Valve Hardware Day 2006 - Multithreaded Edition

Name: Valve Hardware Day 2006 - Multithreaded Edition
Item: Valve Hardware Day 2006 - Multithreaded Edition
Author: Jarred Walton

by Jarred Walton on November 7, 2006 6:00 AM EST

Posted in
Trade Shows

55 Comments | Add A Comment

55 Comments

Closing Thoughts

At this point, we almost have more questions than we have answers. The good news is that it appears Valve and others will be able to make good use of multi-core architectures in the near future. How much those improvements will really affect the gameplay remains to be seen. In the short term, at least, it appears that most of the changes will be cosmetic in nature. After all, there are still a lot of single core processors out there, and you don't want to cut off a huge portion of your target market by requiring multi-core processors in order to properly experience a game. Valve is looking to offer equivalent results regardless of the number of cores for now, but the presentation will be different. Some effects will need to be scaled down, but the overall game should stay consistent. At some point, of course, we will likely see the transition made to requiring dual core or even multi-core processors in order to run the latest games.

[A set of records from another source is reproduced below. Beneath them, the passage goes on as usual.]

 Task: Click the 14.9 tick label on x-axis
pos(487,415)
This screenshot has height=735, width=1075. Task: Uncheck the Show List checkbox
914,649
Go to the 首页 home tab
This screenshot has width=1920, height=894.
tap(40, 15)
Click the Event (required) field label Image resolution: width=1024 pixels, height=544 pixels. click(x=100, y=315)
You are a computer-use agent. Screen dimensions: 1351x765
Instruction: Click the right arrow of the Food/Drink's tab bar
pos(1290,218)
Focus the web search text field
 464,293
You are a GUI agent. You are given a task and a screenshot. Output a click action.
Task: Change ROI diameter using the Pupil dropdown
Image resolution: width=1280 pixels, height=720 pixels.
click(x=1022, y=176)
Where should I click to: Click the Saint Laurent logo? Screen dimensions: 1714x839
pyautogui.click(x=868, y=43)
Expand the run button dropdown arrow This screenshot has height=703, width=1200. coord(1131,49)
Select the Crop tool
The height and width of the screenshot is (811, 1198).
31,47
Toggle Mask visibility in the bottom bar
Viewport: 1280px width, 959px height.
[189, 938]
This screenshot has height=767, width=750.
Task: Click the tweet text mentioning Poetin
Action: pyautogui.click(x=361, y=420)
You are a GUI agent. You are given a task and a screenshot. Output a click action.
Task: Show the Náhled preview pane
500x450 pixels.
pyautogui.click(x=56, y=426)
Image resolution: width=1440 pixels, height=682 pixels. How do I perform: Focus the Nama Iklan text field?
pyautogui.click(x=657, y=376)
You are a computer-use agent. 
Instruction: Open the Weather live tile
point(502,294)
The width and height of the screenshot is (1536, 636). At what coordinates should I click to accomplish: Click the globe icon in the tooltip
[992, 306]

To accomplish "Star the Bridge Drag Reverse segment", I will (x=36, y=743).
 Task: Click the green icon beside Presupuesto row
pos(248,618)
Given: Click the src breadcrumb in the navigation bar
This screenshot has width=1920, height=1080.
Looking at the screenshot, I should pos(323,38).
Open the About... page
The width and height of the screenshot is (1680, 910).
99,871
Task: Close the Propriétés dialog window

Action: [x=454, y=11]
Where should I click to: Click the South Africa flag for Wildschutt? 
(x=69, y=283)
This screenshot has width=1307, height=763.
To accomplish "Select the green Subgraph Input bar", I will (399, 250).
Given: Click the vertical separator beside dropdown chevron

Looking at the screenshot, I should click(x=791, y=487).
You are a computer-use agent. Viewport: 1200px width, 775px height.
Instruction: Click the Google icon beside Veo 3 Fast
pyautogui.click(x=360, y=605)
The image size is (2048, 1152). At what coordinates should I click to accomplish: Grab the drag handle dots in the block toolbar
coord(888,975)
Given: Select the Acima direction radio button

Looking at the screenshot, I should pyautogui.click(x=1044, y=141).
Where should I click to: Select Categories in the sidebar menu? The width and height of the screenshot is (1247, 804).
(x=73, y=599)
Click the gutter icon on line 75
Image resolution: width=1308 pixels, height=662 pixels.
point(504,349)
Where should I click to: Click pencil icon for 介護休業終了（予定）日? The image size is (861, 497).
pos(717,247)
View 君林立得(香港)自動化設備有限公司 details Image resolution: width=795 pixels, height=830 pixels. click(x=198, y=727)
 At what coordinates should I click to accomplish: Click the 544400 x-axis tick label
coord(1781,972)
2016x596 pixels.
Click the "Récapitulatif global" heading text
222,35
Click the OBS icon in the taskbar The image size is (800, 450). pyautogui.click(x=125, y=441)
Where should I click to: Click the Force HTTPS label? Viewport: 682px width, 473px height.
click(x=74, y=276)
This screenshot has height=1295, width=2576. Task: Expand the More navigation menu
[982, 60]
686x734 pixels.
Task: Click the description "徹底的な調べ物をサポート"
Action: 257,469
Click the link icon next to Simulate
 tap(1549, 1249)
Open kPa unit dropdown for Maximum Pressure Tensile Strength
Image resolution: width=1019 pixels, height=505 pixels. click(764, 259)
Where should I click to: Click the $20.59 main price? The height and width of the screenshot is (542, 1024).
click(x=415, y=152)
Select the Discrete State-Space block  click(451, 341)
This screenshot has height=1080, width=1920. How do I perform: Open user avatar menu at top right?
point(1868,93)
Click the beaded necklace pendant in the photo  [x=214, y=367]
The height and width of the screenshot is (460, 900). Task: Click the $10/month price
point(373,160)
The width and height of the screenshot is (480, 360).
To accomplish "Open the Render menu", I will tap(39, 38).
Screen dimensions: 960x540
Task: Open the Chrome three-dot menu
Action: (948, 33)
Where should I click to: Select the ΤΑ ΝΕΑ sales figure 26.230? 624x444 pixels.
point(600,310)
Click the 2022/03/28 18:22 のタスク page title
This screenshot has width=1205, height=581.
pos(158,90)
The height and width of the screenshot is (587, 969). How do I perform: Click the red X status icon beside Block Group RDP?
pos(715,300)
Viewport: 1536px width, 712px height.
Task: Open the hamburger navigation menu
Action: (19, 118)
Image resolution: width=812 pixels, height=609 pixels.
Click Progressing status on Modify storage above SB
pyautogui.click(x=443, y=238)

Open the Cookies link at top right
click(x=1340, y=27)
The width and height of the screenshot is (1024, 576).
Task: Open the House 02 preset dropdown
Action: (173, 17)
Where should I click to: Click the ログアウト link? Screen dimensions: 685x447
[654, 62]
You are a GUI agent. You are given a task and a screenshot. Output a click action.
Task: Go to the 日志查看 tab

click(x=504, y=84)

We had a lot of other questions for Valve Software, so we'll wrap up with some highlights from the discussions that followed their presentations. First, here's a quick summary of the new features that will be available in the Source engine in the Episode Two timeframe.

We mentioned earlier that Valve is looking for things to do with gaming worlds beyond simply improving the graphics: more interactivity, a better feeling of immersion, more believable artificial intelligence, etc. Gabe Newell stated that he felt the release of Kentsfield was a major inflection point in the world of computer hardware. Basically, the changes this will bring about are going to be far reaching and will stay with us for a long time. Gabe feels that the next major inflection point is going to be related to the post-GPU transition, although anyone's guess as to what exactly it will be and when it will occur will require a much better crystal ball than we have access to. If Valve Software is right, however, the work that they are doing right now to take advantage of multiple cores will dovetail nicely with future computing developments. As we mentioned earlier, Valve is now committed to buying all quad core (or better) systems for their own employees going forward.

In regards to quad core processing, one of the questions that was raised is how the various platform architectures will affect overall performance. Specifically, Kentsfield is simply two Core 2 Duo die placed within a single CPU package (similar to Smithfield and Presler relative to Pentium 4). In contrast, Athlon X2 and Core 2 Duo are two processor cores placed within a single die. There are quite a few options for getting quad core processing these days. Kentsfield offers four cores in one package, in the future we should see four cores in a single die, or you could go with a dual socket motherboard with each socket containing a dual core processor. On the extreme end of things, you could even have a four socket motherboard with each socket housing a single core processor. Valve admitted that they hadn't done any internal testing of four socket or even two socket platforms -- they are primarily interested in desktop systems that will see widespread use -- and much of their testing so far has been focused on dual core designs, with quad core being the new addition. Back to the question of CPU package design (two chips on a package vs. a single die) the current indication is that the performance impact of a shared package vs. a single die was "not enough to matter".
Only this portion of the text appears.